The Grids Python Tool

PYPI Version Documentation Status

Tools for extracting time series subsets from n-dimensional arrays in NetCDF, GRIB, HDF, and GeoTIFF formats. Time series can be extracted for:

  1. Points - by specifying the coordinates of the point in terms of the dimensions of the array
  2. Ranges or Bounding Boxes - by specifying the minimum and maximum coordinates for each dimension
  3. Spatial data - if the rasters are spatial data and the appropriate dimensions are specified

Citing Grids

If you use Grids in a project, please cite

Installation

pip install grids

Some of the dependencies for grids depend on system libraries and binaries which are not installed using a pip install. The easiest solution is to conda install the dependency whose system dependencies you need e.g. cfgrib or rasterio. You should not need to do this often.
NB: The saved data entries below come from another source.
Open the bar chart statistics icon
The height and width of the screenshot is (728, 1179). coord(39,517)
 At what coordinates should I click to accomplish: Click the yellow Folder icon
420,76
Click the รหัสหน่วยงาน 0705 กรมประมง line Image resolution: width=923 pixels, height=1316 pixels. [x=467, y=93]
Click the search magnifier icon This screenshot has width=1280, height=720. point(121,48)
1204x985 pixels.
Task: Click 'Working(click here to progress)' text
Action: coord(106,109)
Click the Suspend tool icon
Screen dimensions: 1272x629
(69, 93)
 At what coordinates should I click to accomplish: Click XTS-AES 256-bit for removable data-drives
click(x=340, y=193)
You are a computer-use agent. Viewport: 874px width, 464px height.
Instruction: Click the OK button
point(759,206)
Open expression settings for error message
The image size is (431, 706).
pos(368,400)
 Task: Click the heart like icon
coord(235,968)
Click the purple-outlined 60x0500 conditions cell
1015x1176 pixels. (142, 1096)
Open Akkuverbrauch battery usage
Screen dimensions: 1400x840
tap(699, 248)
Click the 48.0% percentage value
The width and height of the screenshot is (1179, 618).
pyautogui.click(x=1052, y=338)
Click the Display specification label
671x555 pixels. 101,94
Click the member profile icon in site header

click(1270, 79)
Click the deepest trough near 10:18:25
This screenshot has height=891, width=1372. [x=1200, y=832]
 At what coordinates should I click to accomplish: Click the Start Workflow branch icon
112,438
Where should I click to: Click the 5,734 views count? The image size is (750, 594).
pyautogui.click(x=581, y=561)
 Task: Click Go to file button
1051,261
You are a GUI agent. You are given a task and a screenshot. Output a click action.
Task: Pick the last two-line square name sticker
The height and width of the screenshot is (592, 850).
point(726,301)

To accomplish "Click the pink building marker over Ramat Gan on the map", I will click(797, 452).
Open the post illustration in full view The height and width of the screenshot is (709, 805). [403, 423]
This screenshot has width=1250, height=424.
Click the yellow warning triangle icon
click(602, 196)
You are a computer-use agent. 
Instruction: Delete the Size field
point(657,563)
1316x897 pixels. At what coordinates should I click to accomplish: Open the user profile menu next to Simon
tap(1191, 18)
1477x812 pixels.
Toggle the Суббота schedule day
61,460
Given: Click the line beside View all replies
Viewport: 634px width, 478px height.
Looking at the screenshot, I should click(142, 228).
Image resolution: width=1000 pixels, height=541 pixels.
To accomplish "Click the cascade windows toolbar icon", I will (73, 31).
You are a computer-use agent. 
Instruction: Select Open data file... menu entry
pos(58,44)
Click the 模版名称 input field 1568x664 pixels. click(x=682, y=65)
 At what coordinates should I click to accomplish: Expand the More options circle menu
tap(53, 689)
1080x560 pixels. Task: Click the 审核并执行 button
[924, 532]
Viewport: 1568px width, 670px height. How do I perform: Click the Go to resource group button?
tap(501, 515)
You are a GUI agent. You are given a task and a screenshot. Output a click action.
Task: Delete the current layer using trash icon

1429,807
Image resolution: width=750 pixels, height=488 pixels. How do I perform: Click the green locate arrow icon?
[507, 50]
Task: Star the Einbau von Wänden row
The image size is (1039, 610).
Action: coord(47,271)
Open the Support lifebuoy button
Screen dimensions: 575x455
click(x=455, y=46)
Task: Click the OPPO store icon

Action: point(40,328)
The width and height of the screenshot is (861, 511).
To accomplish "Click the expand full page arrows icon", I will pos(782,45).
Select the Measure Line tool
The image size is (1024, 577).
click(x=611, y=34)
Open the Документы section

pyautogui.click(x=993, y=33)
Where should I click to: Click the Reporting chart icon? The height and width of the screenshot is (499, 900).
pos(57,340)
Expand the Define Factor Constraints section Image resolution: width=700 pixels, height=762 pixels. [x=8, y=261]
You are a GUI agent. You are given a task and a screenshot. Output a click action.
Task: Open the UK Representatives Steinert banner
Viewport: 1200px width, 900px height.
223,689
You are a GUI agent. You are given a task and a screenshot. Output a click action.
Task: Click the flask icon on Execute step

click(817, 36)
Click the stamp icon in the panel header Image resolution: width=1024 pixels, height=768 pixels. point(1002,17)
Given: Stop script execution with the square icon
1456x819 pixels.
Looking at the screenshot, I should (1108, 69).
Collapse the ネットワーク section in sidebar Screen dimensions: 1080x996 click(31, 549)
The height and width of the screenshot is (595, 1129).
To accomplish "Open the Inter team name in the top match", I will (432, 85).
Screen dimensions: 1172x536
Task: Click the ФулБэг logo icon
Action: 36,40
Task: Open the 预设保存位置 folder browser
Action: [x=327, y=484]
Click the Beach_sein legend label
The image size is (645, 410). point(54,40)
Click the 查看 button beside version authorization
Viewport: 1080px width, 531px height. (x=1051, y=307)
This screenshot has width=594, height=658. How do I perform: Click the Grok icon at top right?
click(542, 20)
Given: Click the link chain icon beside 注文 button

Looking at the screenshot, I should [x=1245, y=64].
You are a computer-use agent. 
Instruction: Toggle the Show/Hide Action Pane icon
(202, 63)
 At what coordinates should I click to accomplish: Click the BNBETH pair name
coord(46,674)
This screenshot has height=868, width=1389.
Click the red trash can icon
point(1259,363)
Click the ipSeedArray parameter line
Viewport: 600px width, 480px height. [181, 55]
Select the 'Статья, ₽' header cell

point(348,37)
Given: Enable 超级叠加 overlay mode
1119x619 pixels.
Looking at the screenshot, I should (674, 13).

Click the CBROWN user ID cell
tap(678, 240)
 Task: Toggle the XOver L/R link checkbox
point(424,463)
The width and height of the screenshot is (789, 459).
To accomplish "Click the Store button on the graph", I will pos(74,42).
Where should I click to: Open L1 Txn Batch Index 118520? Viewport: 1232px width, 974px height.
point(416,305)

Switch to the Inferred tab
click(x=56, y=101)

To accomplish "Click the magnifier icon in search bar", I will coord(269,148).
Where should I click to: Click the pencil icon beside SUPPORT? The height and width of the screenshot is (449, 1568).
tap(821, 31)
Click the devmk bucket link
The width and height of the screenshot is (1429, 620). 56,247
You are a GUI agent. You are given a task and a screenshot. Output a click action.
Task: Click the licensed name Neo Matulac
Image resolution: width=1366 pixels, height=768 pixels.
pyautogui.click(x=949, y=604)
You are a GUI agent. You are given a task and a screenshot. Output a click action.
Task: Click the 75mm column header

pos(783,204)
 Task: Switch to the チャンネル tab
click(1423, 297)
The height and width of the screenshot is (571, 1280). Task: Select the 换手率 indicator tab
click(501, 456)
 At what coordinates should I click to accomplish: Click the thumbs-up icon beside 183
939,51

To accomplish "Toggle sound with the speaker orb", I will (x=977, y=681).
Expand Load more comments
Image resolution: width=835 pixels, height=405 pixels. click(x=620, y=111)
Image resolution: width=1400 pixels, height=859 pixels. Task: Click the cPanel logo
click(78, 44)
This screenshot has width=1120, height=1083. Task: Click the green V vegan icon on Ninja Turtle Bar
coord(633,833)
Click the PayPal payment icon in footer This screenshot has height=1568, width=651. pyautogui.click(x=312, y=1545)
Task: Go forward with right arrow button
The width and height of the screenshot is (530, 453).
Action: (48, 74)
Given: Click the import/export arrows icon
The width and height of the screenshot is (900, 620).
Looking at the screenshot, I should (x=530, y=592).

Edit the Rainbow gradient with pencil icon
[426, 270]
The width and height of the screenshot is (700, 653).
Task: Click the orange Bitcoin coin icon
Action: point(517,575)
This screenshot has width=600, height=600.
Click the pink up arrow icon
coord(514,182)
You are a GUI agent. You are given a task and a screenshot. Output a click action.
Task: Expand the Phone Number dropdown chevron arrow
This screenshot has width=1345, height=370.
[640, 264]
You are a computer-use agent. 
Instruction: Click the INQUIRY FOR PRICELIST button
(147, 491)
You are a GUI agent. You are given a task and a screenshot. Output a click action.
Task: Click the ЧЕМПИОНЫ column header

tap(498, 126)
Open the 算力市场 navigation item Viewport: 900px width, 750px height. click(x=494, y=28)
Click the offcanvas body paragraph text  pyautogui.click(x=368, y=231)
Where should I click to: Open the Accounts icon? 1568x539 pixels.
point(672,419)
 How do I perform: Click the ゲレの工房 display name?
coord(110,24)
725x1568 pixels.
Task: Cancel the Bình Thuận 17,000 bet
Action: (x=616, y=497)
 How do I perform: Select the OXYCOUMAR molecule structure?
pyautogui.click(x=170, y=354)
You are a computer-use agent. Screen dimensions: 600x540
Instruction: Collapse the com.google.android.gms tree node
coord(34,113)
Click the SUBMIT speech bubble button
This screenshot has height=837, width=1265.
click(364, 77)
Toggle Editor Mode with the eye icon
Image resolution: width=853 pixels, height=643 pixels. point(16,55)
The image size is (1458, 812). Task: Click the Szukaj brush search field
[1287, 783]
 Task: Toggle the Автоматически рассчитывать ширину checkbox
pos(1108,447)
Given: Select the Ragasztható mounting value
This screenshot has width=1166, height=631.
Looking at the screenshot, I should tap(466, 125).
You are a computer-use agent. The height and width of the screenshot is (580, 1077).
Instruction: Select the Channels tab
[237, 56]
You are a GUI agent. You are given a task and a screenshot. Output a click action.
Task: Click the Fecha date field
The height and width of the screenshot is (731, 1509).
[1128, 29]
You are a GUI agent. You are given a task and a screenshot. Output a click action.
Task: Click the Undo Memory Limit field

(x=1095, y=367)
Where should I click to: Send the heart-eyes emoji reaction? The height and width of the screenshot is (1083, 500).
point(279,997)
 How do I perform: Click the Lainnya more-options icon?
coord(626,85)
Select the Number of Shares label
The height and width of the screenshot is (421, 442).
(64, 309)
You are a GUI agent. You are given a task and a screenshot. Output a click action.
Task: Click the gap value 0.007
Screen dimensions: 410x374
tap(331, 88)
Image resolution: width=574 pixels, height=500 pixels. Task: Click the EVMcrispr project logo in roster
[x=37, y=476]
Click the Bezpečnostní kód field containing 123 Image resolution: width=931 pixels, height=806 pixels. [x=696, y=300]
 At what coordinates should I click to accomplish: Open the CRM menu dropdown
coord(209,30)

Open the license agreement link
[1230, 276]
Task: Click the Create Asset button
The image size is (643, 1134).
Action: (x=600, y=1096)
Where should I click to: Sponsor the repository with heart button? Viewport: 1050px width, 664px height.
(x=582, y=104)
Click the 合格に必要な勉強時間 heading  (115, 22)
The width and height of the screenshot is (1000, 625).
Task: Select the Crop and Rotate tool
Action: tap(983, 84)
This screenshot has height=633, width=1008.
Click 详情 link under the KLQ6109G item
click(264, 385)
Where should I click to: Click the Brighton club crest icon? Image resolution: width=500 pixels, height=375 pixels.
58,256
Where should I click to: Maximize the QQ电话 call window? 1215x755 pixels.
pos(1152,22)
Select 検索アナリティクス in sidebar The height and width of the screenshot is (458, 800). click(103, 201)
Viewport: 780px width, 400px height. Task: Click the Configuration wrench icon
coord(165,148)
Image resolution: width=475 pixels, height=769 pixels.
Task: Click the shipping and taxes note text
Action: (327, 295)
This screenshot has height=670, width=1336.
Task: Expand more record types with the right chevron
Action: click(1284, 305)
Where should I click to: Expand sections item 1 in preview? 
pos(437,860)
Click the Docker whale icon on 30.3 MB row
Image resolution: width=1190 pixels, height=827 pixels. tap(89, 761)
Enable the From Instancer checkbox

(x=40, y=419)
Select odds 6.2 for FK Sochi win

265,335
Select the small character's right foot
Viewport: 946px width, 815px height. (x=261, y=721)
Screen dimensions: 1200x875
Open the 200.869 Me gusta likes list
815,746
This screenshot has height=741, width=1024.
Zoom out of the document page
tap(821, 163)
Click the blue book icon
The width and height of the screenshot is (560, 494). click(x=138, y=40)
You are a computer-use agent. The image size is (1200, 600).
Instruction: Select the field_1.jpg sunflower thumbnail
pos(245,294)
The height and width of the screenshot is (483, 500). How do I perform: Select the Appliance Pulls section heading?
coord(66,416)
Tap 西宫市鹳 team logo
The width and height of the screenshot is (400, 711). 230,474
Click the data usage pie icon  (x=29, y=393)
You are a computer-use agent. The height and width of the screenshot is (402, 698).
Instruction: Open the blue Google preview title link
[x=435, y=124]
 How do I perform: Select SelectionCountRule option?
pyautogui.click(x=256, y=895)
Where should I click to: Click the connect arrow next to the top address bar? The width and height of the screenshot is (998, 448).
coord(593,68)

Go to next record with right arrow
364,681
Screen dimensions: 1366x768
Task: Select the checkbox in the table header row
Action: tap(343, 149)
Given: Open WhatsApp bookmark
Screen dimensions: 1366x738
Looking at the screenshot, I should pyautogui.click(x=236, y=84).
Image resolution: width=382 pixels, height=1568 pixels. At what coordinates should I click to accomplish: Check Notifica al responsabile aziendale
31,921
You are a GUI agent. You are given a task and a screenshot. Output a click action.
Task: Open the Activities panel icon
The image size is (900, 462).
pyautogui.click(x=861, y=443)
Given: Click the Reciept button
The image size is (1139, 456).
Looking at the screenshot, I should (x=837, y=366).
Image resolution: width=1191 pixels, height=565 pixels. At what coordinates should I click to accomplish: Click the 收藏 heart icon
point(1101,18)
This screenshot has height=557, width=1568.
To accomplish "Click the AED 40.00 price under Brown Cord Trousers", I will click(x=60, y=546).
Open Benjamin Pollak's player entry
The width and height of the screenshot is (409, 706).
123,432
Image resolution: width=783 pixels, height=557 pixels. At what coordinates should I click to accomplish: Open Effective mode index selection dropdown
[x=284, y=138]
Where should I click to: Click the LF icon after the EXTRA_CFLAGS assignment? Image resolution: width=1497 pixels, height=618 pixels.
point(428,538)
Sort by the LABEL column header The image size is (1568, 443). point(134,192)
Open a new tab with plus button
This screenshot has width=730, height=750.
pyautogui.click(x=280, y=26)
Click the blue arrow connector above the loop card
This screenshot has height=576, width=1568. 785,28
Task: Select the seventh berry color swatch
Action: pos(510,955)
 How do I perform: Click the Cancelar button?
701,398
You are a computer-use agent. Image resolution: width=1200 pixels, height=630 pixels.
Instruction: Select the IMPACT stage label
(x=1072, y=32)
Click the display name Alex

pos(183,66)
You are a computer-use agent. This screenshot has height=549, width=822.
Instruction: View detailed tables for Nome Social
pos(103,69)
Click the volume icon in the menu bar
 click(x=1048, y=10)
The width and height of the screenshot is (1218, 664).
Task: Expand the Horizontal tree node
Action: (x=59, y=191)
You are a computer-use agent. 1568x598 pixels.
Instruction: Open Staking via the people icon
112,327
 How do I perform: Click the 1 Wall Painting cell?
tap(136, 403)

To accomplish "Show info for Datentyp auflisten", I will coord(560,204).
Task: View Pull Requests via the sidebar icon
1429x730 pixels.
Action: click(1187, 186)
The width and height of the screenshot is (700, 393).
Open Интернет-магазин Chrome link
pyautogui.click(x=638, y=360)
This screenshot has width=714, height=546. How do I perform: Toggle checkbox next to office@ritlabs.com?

# example conda install to get system dependencies
conda install -c conda-forge cfgrib rasterio netcdf4
pip install grids

Interactive Demo

View a live demo python notebook using Google Colaboratory and GitHub Gists.

Find a copy of the notebook on GitHub Gists.

TimeSeries Class Documentation

class grids.TimeSeries(files: list, var: str, dim_order: tuple, **kwargs)[source]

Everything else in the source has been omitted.